- **SUPPLIED ENTRIES**
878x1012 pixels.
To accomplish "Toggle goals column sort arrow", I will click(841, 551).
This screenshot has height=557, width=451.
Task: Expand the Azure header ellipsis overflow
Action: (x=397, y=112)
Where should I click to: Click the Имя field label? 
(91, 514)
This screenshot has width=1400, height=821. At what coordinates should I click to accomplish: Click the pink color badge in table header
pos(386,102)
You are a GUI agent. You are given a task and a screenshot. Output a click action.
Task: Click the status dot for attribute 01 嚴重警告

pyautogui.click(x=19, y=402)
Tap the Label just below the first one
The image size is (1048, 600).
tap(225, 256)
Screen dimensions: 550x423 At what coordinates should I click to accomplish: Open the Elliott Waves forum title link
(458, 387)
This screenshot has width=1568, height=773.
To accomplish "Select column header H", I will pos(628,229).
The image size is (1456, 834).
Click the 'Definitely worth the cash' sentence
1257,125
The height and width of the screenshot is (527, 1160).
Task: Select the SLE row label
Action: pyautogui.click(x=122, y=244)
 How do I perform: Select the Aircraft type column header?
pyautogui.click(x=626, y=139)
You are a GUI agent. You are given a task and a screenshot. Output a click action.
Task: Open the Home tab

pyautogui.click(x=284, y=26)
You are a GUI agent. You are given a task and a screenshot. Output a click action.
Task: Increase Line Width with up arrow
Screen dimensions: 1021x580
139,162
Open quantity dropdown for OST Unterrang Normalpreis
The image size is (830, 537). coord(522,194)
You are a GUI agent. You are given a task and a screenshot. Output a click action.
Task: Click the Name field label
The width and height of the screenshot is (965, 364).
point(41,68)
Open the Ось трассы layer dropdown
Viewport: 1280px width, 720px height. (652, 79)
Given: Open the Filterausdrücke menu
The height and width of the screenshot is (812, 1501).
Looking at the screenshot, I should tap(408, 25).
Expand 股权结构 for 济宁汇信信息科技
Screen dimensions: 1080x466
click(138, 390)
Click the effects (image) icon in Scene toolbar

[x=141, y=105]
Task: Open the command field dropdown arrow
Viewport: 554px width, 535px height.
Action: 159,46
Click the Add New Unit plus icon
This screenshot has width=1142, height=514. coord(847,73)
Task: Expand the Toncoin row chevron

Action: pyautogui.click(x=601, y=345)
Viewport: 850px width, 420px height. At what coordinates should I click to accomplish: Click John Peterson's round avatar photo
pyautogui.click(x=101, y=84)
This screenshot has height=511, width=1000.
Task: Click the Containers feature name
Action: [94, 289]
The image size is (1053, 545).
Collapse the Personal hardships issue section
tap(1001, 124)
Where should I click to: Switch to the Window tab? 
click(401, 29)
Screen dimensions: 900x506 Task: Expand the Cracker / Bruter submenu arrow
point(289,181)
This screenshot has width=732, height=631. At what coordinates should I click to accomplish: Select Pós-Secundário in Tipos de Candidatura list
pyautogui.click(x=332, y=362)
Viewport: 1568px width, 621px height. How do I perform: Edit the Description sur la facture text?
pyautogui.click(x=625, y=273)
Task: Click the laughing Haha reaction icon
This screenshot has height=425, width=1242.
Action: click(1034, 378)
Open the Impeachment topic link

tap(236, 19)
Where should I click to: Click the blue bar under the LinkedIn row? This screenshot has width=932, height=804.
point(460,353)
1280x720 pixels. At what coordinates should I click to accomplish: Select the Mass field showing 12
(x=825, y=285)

- **TASK PROMPT**
Print all the entries above. Keep each one exact.

- **RESULT**
878x1012 pixels.
To accomplish "Toggle goals column sort arrow", I will click(841, 551).
This screenshot has height=557, width=451.
Task: Expand the Azure header ellipsis overflow
Action: (x=397, y=112)
Where should I click to: Click the Имя field label? 
(91, 514)
This screenshot has width=1400, height=821. At what coordinates should I click to accomplish: Click the pink color badge in table header
pos(386,102)
You are a GUI agent. You are given a task and a screenshot. Output a click action.
Task: Click the status dot for attribute 01 嚴重警告

pyautogui.click(x=19, y=402)
Tap the Label just below the first one
The image size is (1048, 600).
tap(225, 256)
Screen dimensions: 550x423 At what coordinates should I click to accomplish: Open the Elliott Waves forum title link
(458, 387)
This screenshot has width=1568, height=773.
To accomplish "Select column header H", I will pos(628,229).
The image size is (1456, 834).
Click the 'Definitely worth the cash' sentence
1257,125
The height and width of the screenshot is (527, 1160).
Task: Select the SLE row label
Action: pyautogui.click(x=122, y=244)
 How do I perform: Select the Aircraft type column header?
pyautogui.click(x=626, y=139)
You are a GUI agent. You are given a task and a screenshot. Output a click action.
Task: Open the Home tab

pyautogui.click(x=284, y=26)
You are a GUI agent. You are given a task and a screenshot. Output a click action.
Task: Increase Line Width with up arrow
Screen dimensions: 1021x580
139,162
Open quantity dropdown for OST Unterrang Normalpreis
The image size is (830, 537). coord(522,194)
You are a GUI agent. You are given a task and a screenshot. Output a click action.
Task: Click the Name field label
The width and height of the screenshot is (965, 364).
point(41,68)
Open the Ось трассы layer dropdown
Viewport: 1280px width, 720px height. (652, 79)
Given: Open the Filterausdrücke menu
The height and width of the screenshot is (812, 1501).
Looking at the screenshot, I should tap(408, 25).
Expand 股权结构 for 济宁汇信信息科技
Screen dimensions: 1080x466
click(138, 390)
Click the effects (image) icon in Scene toolbar

[x=141, y=105]
Task: Open the command field dropdown arrow
Viewport: 554px width, 535px height.
Action: 159,46
Click the Add New Unit plus icon
This screenshot has width=1142, height=514. coord(847,73)
Task: Expand the Toncoin row chevron

Action: pyautogui.click(x=601, y=345)
Viewport: 850px width, 420px height. At what coordinates should I click to accomplish: Click John Peterson's round avatar photo
pyautogui.click(x=101, y=84)
This screenshot has height=511, width=1000.
Task: Click the Containers feature name
Action: [94, 289]
The image size is (1053, 545).
Collapse the Personal hardships issue section
tap(1001, 124)
Where should I click to: Switch to the Window tab? 
click(401, 29)
Screen dimensions: 900x506 Task: Expand the Cracker / Bruter submenu arrow
point(289,181)
This screenshot has width=732, height=631. At what coordinates should I click to accomplish: Select Pós-Secundário in Tipos de Candidatura list
pyautogui.click(x=332, y=362)
Viewport: 1568px width, 621px height. How do I perform: Edit the Description sur la facture text?
pyautogui.click(x=625, y=273)
Task: Click the laughing Haha reaction icon
This screenshot has height=425, width=1242.
Action: click(1034, 378)
Open the Impeachment topic link

tap(236, 19)
Where should I click to: Click the blue bar under the LinkedIn row? This screenshot has width=932, height=804.
point(460,353)
1280x720 pixels. At what coordinates should I click to accomplish: Select the Mass field showing 12
(x=825, y=285)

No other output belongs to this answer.